Work instruction
Excluding every picture, print exactly the lines from the one containing "[More info about" through the end of the material below, both ends included.
◆ ◆ ◆
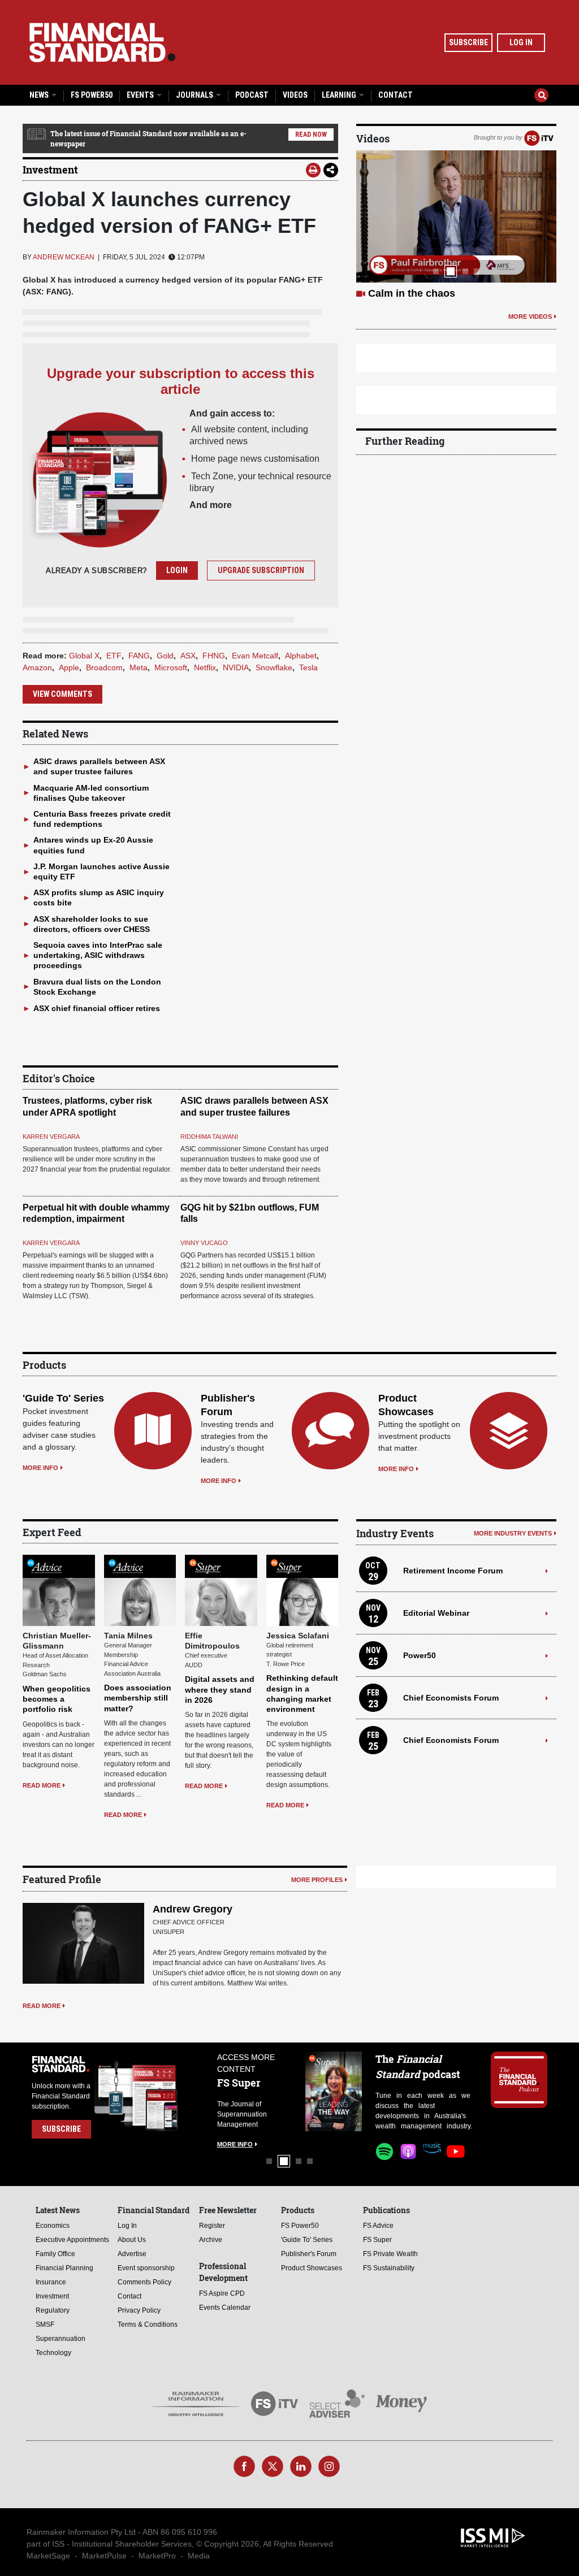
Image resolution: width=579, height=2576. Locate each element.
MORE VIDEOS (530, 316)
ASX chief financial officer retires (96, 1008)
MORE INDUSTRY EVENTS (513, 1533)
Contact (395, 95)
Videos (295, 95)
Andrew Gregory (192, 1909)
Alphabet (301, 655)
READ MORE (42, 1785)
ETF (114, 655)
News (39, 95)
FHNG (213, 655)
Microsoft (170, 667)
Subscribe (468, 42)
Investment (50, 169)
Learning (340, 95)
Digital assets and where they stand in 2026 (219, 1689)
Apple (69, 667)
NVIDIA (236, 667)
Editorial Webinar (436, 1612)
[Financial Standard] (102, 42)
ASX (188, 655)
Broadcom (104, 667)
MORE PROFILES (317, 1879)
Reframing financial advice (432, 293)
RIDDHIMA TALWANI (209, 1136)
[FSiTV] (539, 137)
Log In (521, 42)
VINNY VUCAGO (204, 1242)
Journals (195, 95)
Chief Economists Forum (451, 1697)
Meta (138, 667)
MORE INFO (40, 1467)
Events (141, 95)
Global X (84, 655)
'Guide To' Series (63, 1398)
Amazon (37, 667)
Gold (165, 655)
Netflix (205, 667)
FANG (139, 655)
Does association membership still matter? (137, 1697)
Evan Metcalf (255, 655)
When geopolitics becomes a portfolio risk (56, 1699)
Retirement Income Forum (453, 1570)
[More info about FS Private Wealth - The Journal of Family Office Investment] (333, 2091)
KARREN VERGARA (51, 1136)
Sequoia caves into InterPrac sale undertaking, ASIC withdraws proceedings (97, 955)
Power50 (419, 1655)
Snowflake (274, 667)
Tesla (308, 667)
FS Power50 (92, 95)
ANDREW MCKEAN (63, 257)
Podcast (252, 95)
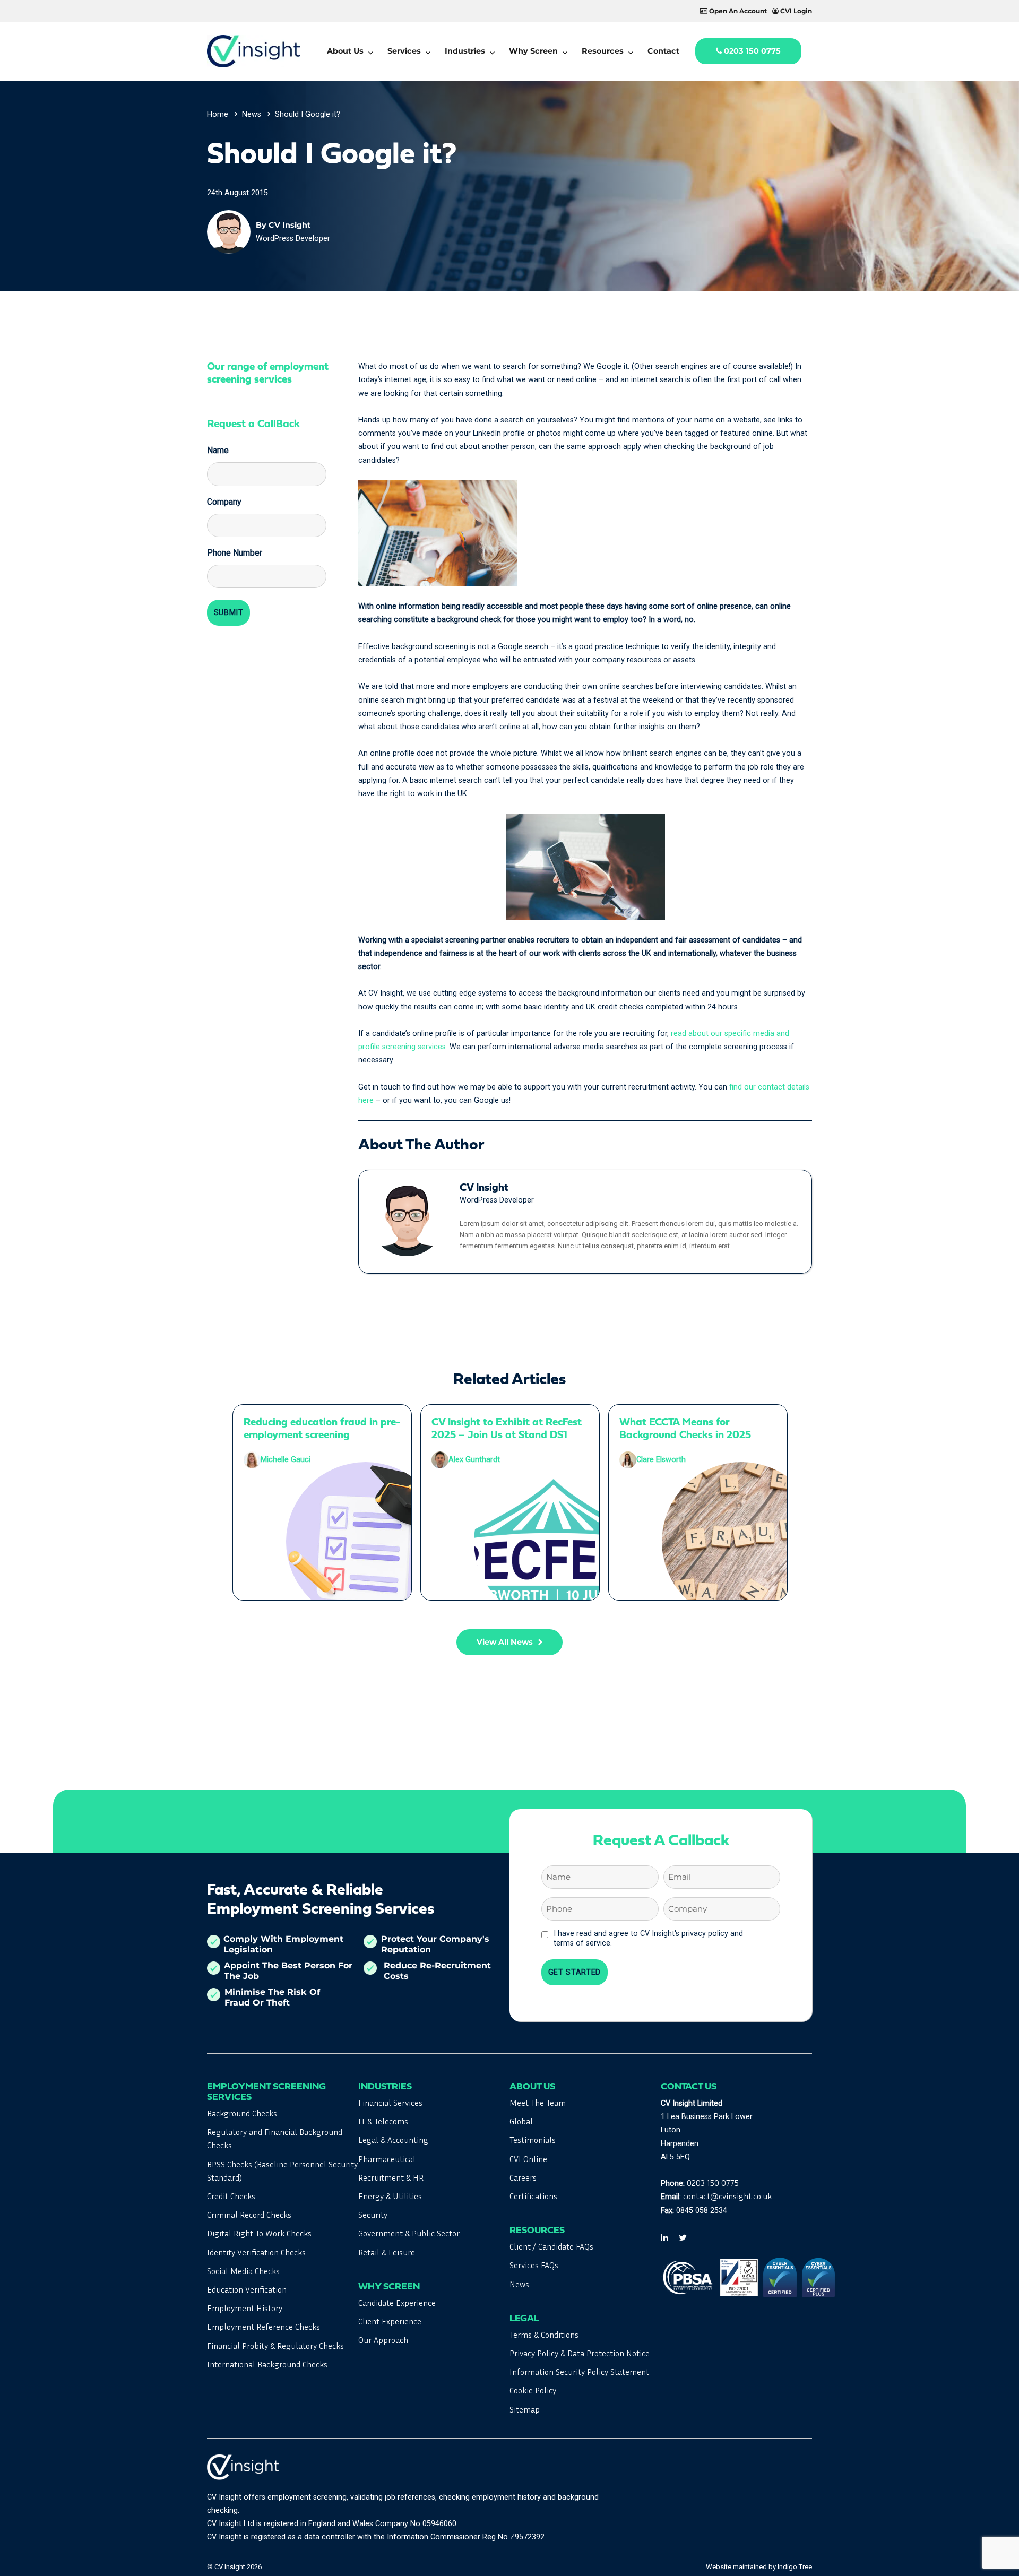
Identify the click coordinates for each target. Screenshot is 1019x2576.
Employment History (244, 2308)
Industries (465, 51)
◆ ◆ ◆
Output
[More info about FS Private Wealth - The Journal of Family Office Investment] (333, 2091)
KARREN VERGARA (51, 1136)
Sequoia caves into InterPrac sale undertaking, ASIC withdraws proceedings (97, 955)
Power50 (419, 1655)
Snowflake (274, 667)
Tesla (308, 667)
FS Power50 (92, 95)
ANDREW MCKEAN (63, 257)
Podcast (252, 95)
Identify the click coordinates for each target. Screenshot is 1019x2576.
Employment History (244, 2308)
Industries (465, 51)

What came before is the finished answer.